But style points matter, too, and they should. If people want to reduce every MVP argument to questions of efficiency and strict statistical value, they should go watch baseball. Basketball is brought to life by players who amaze you, and for a solid seven months last year, it was impossible to have a conversation about the NBA without flipping out over the madness of Westbrook and everything he was trying to do in Oklahoma City. Then, as the season unfolded and other MVP candidates began to look ever-so-slightly mortal, Westbrook's season got even wilder. He did everything short of hitting game-winners over every single media voter until they handed him the trophy. That's why he won.
This season presents a whole different challenge. Westbrook won MVP during a strange year in which the NBA's three best players (LeBron, Curry, Durant) were marginalized for various reasons, while others were equally excellent but less spectacular. He deserved it within that context, but it was still basically an outlier. The tricky part is now that the perception of him has changed regardless. Among fans and media, Westbrook is treated like one of the five best players in the entire league, the Thunder give him that kind of freedom (and money), and for at least the next few years the basketball world will grade him on that curve. It will be interesting.

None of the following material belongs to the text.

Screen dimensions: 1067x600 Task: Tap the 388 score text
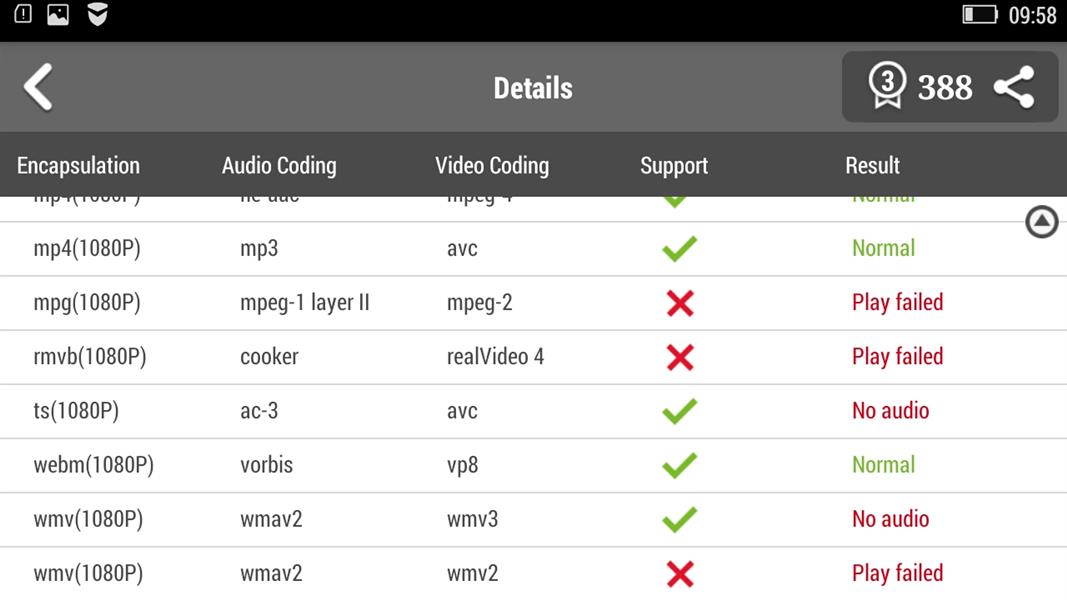point(944,88)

LeBron, Curry, Durant, Kawhi, Harden—give these guys All-Star help, and a 50-win season is a foregone conclusion. But in OKC this year, even with Paul George, Carmelo Anthony, and Steven Adams, 45 wins and another sixth or seventh seed is a real possibility.

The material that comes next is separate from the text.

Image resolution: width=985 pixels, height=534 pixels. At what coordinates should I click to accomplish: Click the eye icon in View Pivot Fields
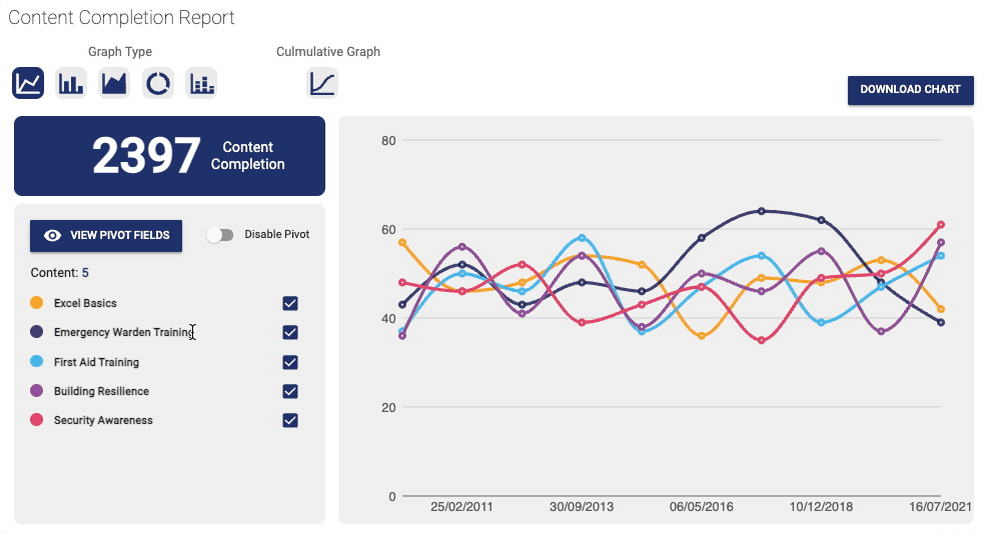53,236
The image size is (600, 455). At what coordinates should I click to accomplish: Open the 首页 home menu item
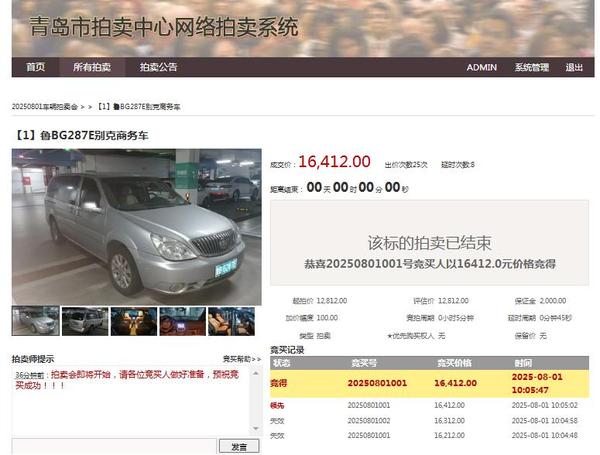(35, 67)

The Thunder can't get easy shots. They can't move the ball. The defense is uneven, and Billy Donovan can't seem to reach any of his players to fix these problems. In some ways, watching this team struggle to meet expectations has been a testament to Kevin Durant's talent.
Take Paul George. In theory, he's probably the closest thing the NBA has to a second Durant. He's a rangy small forward who can hit threes, score against anyone, and guard multiple positions. But he's maybe 15% less gifted as a scorer, and that's the difference between an All-Star and a Hall of Famer. It's also the difference between a perennial 55-win Thunder team and what we've seen from Oklahoma City thus far. And as the Thunder sputter away, there are people who want to blame George or Carmelo, but it's becoming harder to ignore Westbrook's central role in the problems.
A normal player like Oladipo, or even an All-Star like George, can't just score on demand. But that's often what's required next to Russ. Too many OKC possessions begin with Westbrook probing the defense for 8-10 seconds before hitting a wing and expecting that player to manufacture offense out of thin air. George hasn't been able to do that very effectively this season. Durant, amazingly, made it look routine.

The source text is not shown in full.